Dr. Ampil did not inform Natividad about the missing two pieces of gauze. Worse, he even misled her that
the pain she was experiencing was the ordinary consequence of her operation. Had he been more
candid, Natividad could have taken the immediate and appropriate medical remedy to remove the gauzes
from her body. What was initially an act of negligence by Dr. Ampil has ripened into a deliberate wrongful
act of deceiving his patient.
To successfully pursue this kind of case, a patient must only prove that a health care provider either failed
to do something which a reasonably prudent health care provider would have done, or that he did
something that a reasonably prudent provider would not have done; and that failure or action caused
injury to the patient. (Garcia-Rueda v. Pascasio, G.R. No. 118141, September 5, 1997, 278 SCRA 769).

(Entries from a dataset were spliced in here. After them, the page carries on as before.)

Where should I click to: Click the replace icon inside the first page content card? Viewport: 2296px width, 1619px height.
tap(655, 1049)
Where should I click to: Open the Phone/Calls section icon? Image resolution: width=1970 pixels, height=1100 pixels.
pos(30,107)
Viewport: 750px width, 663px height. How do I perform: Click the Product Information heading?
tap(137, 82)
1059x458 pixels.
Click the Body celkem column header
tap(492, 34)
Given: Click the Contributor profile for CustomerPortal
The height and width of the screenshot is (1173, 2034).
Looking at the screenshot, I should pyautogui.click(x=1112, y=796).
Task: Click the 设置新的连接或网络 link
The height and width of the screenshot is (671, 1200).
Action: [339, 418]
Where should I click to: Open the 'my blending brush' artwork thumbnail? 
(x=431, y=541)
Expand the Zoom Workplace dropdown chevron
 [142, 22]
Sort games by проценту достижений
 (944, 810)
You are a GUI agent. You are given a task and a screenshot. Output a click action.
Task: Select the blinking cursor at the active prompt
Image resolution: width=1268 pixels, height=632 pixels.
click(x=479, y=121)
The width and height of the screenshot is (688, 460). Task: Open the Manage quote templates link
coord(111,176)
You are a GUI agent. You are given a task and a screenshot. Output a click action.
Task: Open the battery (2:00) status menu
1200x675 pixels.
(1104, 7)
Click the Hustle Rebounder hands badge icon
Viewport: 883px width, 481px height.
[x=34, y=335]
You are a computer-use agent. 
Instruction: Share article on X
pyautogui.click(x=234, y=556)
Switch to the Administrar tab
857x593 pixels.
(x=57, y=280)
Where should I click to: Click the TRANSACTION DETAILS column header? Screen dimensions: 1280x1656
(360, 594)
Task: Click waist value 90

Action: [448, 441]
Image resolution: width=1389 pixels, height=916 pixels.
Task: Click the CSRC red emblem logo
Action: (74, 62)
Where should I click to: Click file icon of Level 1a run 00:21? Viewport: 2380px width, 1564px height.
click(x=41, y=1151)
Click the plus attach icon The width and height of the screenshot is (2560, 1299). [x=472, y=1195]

Simply put, the elements are duty, breach, injury and proximate causation. Dr. Ampil, as the lead
surgeon, had the duty to remove all foreign objects, such as gauzes, from Natividads body before closure
of the incision. When he failed to do so, it was his duty to inform Natividad about it. Dr. Ampil breached
both duties. Such breach caused injury to Natividad, necessitating her further examination by American
doctors and another surgery. That Dr. Ampils negligence is the proximate cause of Natividads injury
could be traced from his act of closing the incision despite the information given by the attending nurses
that two pieces of gauze were still missing. That they were later on extracted from Natividads vagina
established the causal link between Dr. Ampils negligence and the injury. And what further aggravated
such injury was his deliberate concealment of the missing gauzes from the knowledge of Natividad and
her family.

(2) Whether the Court of Appeals erred in absolving Dr. Fuentes of any liability.
The Aganas assailed the dismissal by the trial court of the case against Dr. Fuentes on the ground that it
is contrary to the doctrine of res ipsa loquitur. According to them, the fact that the two pieces of gauze
were left inside Natividads body is a prima facie evidence of Dr. Fuentes negligence.
Held: The SC ruled otherwise.
Literally, res ipsa loquitur means the thing speaks for itself. It is the rule that the fact of the occurrence of
an injury, taken with the surrounding circumstances, may permit an inference or raise a presumption of
negligence, or make out a plaintiffs prima facie case, and present a question of fact for defendant to meet
with an explanation. (Ramos v. CA, G.R. No. 124354, December 29, 1999, 321 SCRA 584). Stated
differently, where the thing which caused the injury, without the fault of the injured, is under the exclusive
control of the defendant and the injury is such that it should not have occurred if he, having such control
used proper care, it affords reasonable evidence, in the absence of explanation that the injury arose from
the defendants want of care, and the burden of proof is shifted to him to establish that he has observed
due care and diligence. (Africa v. Caltex (Phils.) Inc., 123 Phil. 280).
From the foregoing statements of the rule, the requisites for the applicability of the doctrine of res ipsa
loquitur are: (1) the occurrence of an injury; (2) the thing which caused the injury was under the control
and management of the defendant; (3) the occurrence was such that in the ordinary course of things,
would not have happened if those who had control or management used proper care; and (4) the
absence of explanation by the defendant. Of the foregoing requisites, the most instrumental is the control
and management of the thing which cause the injury.
The element of control and management of the thing which caused the injury are wanting in the case.
Hence, the doctrine of res ipsa loquitur will not lie.